_WHAT THIS TASK INVOLVES_: Each entry below is to be duplicated precisely.

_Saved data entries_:

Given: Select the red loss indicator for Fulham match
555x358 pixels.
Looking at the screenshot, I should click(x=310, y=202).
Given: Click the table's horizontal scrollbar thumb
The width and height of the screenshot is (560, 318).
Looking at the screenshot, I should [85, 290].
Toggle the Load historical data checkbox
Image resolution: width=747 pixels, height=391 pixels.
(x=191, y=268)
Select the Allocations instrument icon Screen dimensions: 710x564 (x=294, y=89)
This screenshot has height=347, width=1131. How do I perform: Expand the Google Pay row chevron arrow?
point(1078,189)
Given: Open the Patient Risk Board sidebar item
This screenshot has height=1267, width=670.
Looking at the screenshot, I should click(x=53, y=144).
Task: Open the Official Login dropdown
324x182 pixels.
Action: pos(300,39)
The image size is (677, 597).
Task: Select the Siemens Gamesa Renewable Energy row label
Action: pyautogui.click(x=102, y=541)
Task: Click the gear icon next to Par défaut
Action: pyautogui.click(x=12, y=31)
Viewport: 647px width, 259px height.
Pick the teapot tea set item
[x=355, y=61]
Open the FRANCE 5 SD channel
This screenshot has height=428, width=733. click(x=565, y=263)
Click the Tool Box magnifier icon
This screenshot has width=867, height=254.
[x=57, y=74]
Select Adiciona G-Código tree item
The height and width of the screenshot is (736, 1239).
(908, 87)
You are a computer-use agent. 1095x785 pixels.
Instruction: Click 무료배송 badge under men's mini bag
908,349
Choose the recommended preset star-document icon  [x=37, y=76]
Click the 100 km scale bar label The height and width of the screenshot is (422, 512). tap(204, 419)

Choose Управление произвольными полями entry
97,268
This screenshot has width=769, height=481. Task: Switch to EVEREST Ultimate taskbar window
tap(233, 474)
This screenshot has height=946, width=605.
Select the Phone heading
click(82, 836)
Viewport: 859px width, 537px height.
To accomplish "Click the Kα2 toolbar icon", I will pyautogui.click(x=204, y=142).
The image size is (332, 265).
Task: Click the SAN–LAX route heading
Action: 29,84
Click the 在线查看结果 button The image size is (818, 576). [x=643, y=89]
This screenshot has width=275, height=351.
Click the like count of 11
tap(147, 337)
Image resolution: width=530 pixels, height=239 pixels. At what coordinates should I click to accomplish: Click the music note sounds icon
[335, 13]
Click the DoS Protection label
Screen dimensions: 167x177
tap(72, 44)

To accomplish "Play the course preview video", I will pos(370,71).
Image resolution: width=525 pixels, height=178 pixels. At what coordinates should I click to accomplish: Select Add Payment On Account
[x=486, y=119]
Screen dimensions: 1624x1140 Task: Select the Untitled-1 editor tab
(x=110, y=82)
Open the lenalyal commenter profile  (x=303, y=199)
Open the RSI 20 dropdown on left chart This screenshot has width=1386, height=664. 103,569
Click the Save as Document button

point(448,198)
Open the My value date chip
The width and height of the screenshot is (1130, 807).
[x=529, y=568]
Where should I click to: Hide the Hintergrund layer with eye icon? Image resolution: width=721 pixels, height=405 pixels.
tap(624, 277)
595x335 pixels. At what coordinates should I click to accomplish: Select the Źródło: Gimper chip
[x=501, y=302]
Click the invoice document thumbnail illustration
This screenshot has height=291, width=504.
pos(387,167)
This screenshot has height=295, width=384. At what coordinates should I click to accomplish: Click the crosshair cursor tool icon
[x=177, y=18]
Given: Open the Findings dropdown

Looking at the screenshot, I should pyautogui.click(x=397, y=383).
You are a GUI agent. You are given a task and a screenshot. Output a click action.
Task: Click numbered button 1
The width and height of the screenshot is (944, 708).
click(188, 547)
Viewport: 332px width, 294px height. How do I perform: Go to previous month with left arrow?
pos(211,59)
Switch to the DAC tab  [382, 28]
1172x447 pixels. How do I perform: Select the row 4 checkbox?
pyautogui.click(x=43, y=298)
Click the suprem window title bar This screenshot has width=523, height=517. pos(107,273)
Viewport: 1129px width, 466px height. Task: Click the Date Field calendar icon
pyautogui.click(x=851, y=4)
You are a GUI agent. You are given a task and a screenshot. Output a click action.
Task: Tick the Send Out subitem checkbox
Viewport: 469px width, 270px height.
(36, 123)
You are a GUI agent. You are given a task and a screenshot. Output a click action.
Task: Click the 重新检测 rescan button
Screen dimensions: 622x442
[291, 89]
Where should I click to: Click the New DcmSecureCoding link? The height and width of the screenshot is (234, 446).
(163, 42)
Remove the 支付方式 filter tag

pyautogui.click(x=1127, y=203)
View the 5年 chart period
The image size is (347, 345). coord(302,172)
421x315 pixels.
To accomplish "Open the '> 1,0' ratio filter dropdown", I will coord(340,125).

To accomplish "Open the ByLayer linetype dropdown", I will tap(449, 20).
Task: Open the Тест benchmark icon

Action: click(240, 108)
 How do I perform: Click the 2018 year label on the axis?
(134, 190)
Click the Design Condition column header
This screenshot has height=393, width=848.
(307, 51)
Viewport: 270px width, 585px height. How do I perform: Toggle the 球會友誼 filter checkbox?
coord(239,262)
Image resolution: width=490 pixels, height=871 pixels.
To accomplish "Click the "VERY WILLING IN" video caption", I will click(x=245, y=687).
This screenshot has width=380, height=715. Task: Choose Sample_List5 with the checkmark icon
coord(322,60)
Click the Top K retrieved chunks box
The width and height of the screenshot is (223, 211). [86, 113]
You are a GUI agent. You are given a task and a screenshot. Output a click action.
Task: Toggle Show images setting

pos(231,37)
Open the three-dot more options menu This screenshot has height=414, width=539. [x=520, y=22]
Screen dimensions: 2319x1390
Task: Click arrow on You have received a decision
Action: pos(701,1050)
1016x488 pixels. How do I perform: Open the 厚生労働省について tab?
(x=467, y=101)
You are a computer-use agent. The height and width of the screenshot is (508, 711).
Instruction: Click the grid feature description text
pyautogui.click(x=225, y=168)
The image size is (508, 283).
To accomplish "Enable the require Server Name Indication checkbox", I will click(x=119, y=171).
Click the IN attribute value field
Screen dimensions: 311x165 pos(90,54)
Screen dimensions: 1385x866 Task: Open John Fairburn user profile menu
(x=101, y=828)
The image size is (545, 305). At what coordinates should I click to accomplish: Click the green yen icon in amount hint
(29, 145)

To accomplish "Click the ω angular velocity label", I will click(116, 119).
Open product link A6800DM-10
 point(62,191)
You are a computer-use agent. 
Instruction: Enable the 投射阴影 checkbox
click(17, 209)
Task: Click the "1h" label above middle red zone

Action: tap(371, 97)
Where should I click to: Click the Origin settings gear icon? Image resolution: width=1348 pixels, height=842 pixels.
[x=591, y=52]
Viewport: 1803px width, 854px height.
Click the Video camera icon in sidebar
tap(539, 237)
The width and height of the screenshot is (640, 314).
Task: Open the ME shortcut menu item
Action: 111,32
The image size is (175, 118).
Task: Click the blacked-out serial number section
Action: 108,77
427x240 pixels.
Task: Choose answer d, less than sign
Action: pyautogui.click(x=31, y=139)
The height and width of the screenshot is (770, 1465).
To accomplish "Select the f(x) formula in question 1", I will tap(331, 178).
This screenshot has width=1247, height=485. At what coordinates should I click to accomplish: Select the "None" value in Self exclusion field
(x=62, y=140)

_SOLUTION FOR THIS TASK_:
Given: Select the red loss indicator for Fulham match
555x358 pixels.
Looking at the screenshot, I should click(x=310, y=202).
Given: Click the table's horizontal scrollbar thumb
The width and height of the screenshot is (560, 318).
Looking at the screenshot, I should [85, 290].
Toggle the Load historical data checkbox
Image resolution: width=747 pixels, height=391 pixels.
(x=191, y=268)
Select the Allocations instrument icon Screen dimensions: 710x564 (x=294, y=89)
This screenshot has height=347, width=1131. How do I perform: Expand the Google Pay row chevron arrow?
point(1078,189)
Given: Open the Patient Risk Board sidebar item
This screenshot has height=1267, width=670.
Looking at the screenshot, I should click(x=53, y=144).
Task: Open the Official Login dropdown
324x182 pixels.
Action: pos(300,39)
The image size is (677, 597).
Task: Select the Siemens Gamesa Renewable Energy row label
Action: pyautogui.click(x=102, y=541)
Task: Click the gear icon next to Par défaut
Action: pyautogui.click(x=12, y=31)
Viewport: 647px width, 259px height.
Pick the teapot tea set item
[x=355, y=61]
Open the FRANCE 5 SD channel
This screenshot has height=428, width=733. click(x=565, y=263)
Click the Tool Box magnifier icon
This screenshot has width=867, height=254.
[x=57, y=74]
Select Adiciona G-Código tree item
The height and width of the screenshot is (736, 1239).
(908, 87)
You are a computer-use agent. 1095x785 pixels.
Instruction: Click 무료배송 badge under men's mini bag
908,349
Choose the recommended preset star-document icon  [x=37, y=76]
Click the 100 km scale bar label The height and width of the screenshot is (422, 512). tap(204, 419)

Choose Управление произвольными полями entry
97,268
This screenshot has width=769, height=481. Task: Switch to EVEREST Ultimate taskbar window
tap(233, 474)
This screenshot has height=946, width=605.
Select the Phone heading
click(82, 836)
Viewport: 859px width, 537px height.
To accomplish "Click the Kα2 toolbar icon", I will pyautogui.click(x=204, y=142).
The image size is (332, 265).
Task: Click the SAN–LAX route heading
Action: 29,84
Click the 在线查看结果 button The image size is (818, 576). [x=643, y=89]
This screenshot has width=275, height=351.
Click the like count of 11
tap(147, 337)
Image resolution: width=530 pixels, height=239 pixels. At what coordinates should I click to accomplish: Click the music note sounds icon
[335, 13]
Click the DoS Protection label
Screen dimensions: 167x177
tap(72, 44)

To accomplish "Play the course preview video", I will pos(370,71).
Image resolution: width=525 pixels, height=178 pixels. At what coordinates should I click to accomplish: Select Add Payment On Account
[x=486, y=119]
Screen dimensions: 1624x1140 Task: Select the Untitled-1 editor tab
(x=110, y=82)
Open the lenalyal commenter profile  (x=303, y=199)
Open the RSI 20 dropdown on left chart This screenshot has width=1386, height=664. 103,569
Click the Save as Document button

point(448,198)
Open the My value date chip
The width and height of the screenshot is (1130, 807).
[x=529, y=568]
Where should I click to: Hide the Hintergrund layer with eye icon? Image resolution: width=721 pixels, height=405 pixels.
tap(624, 277)
595x335 pixels. At what coordinates should I click to accomplish: Select the Źródło: Gimper chip
[x=501, y=302]
Click the invoice document thumbnail illustration
This screenshot has height=291, width=504.
pos(387,167)
This screenshot has height=295, width=384. At what coordinates should I click to accomplish: Click the crosshair cursor tool icon
[x=177, y=18]
Given: Open the Findings dropdown

Looking at the screenshot, I should pyautogui.click(x=397, y=383).
You are a GUI agent. You are given a task and a screenshot. Output a click action.
Task: Click numbered button 1
The width and height of the screenshot is (944, 708).
click(188, 547)
Viewport: 332px width, 294px height. How do I perform: Go to previous month with left arrow?
pos(211,59)
Switch to the DAC tab  [382, 28]
1172x447 pixels. How do I perform: Select the row 4 checkbox?
pyautogui.click(x=43, y=298)
Click the suprem window title bar This screenshot has width=523, height=517. pos(107,273)
Viewport: 1129px width, 466px height. Task: Click the Date Field calendar icon
pyautogui.click(x=851, y=4)
You are a GUI agent. You are given a task and a screenshot. Output a click action.
Task: Tick the Send Out subitem checkbox
Viewport: 469px width, 270px height.
(36, 123)
You are a GUI agent. You are given a task and a screenshot. Output a click action.
Task: Click the 重新检测 rescan button
Screen dimensions: 622x442
[291, 89]
Where should I click to: Click the New DcmSecureCoding link? The height and width of the screenshot is (234, 446).
(163, 42)
Remove the 支付方式 filter tag

pyautogui.click(x=1127, y=203)
View the 5年 chart period
The image size is (347, 345). coord(302,172)
421x315 pixels.
To accomplish "Open the '> 1,0' ratio filter dropdown", I will coord(340,125).

To accomplish "Open the ByLayer linetype dropdown", I will tap(449, 20).
Task: Open the Тест benchmark icon

Action: click(240, 108)
 How do I perform: Click the 2018 year label on the axis?
(134, 190)
Click the Design Condition column header
This screenshot has height=393, width=848.
(307, 51)
Viewport: 270px width, 585px height. How do I perform: Toggle the 球會友誼 filter checkbox?
coord(239,262)
Image resolution: width=490 pixels, height=871 pixels.
To accomplish "Click the "VERY WILLING IN" video caption", I will click(x=245, y=687).
This screenshot has width=380, height=715. Task: Choose Sample_List5 with the checkmark icon
coord(322,60)
Click the Top K retrieved chunks box
The width and height of the screenshot is (223, 211). [86, 113]
You are a GUI agent. You are given a task and a screenshot. Output a click action.
Task: Toggle Show images setting

pos(231,37)
Open the three-dot more options menu This screenshot has height=414, width=539. [x=520, y=22]
Screen dimensions: 2319x1390
Task: Click arrow on You have received a decision
Action: pos(701,1050)
1016x488 pixels. How do I perform: Open the 厚生労働省について tab?
(x=467, y=101)
You are a computer-use agent. The height and width of the screenshot is (508, 711).
Instruction: Click the grid feature description text
pyautogui.click(x=225, y=168)
The image size is (508, 283).
To accomplish "Enable the require Server Name Indication checkbox", I will click(x=119, y=171).
Click the IN attribute value field
Screen dimensions: 311x165 pos(90,54)
Screen dimensions: 1385x866 Task: Open John Fairburn user profile menu
(x=101, y=828)
The image size is (545, 305). At what coordinates should I click to accomplish: Click the green yen icon in amount hint
(29, 145)

To accomplish "Click the ω angular velocity label", I will click(116, 119).
Open product link A6800DM-10
 point(62,191)
You are a computer-use agent. 
Instruction: Enable the 投射阴影 checkbox
click(17, 209)
Task: Click the "1h" label above middle red zone

Action: tap(371, 97)
Where should I click to: Click the Origin settings gear icon? Image resolution: width=1348 pixels, height=842 pixels.
[x=591, y=52]
Viewport: 1803px width, 854px height.
Click the Video camera icon in sidebar
tap(539, 237)
The width and height of the screenshot is (640, 314).
Task: Open the ME shortcut menu item
Action: 111,32
The image size is (175, 118).
Task: Click the blacked-out serial number section
Action: 108,77
427x240 pixels.
Task: Choose answer d, less than sign
Action: pyautogui.click(x=31, y=139)
The height and width of the screenshot is (770, 1465).
To accomplish "Select the f(x) formula in question 1", I will tap(331, 178).
This screenshot has width=1247, height=485. At what coordinates should I click to accomplish: Select the "None" value in Self exclusion field
(x=62, y=140)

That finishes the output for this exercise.